- _HOW TO COMPLETE THIS TASK_
Within the entries below, every line containing "will" is to be copied.
(SUPPLIED ENTRIES begins)
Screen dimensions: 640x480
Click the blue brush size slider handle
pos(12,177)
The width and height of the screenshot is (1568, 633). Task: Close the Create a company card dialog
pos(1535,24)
(SUPPLIED ENTRIES ends)
(SUPPLIED ENTRIES begins)
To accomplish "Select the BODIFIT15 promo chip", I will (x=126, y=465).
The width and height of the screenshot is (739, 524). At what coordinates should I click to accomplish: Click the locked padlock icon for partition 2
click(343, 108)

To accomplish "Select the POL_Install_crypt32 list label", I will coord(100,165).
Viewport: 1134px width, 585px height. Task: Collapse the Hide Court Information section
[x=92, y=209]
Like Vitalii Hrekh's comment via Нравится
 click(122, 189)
(SUPPLIED ENTRIES ends)
(SUPPLIED ENTRIES begins)
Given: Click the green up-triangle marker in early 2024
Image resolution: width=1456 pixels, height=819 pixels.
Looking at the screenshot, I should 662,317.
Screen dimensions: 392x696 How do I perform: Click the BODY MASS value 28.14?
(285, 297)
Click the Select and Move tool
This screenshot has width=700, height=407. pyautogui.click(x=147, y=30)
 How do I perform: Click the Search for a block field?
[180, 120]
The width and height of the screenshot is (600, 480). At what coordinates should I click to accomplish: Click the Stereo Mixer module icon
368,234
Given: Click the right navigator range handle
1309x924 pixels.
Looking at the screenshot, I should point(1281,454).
(SUPPLIED ENTRIES ends)
- _ANSWER TO THIS EXERCISE_
To accomplish "Select the BODIFIT15 promo chip", I will (x=126, y=465).
To accomplish "Select the POL_Install_crypt32 list label", I will coord(100,165).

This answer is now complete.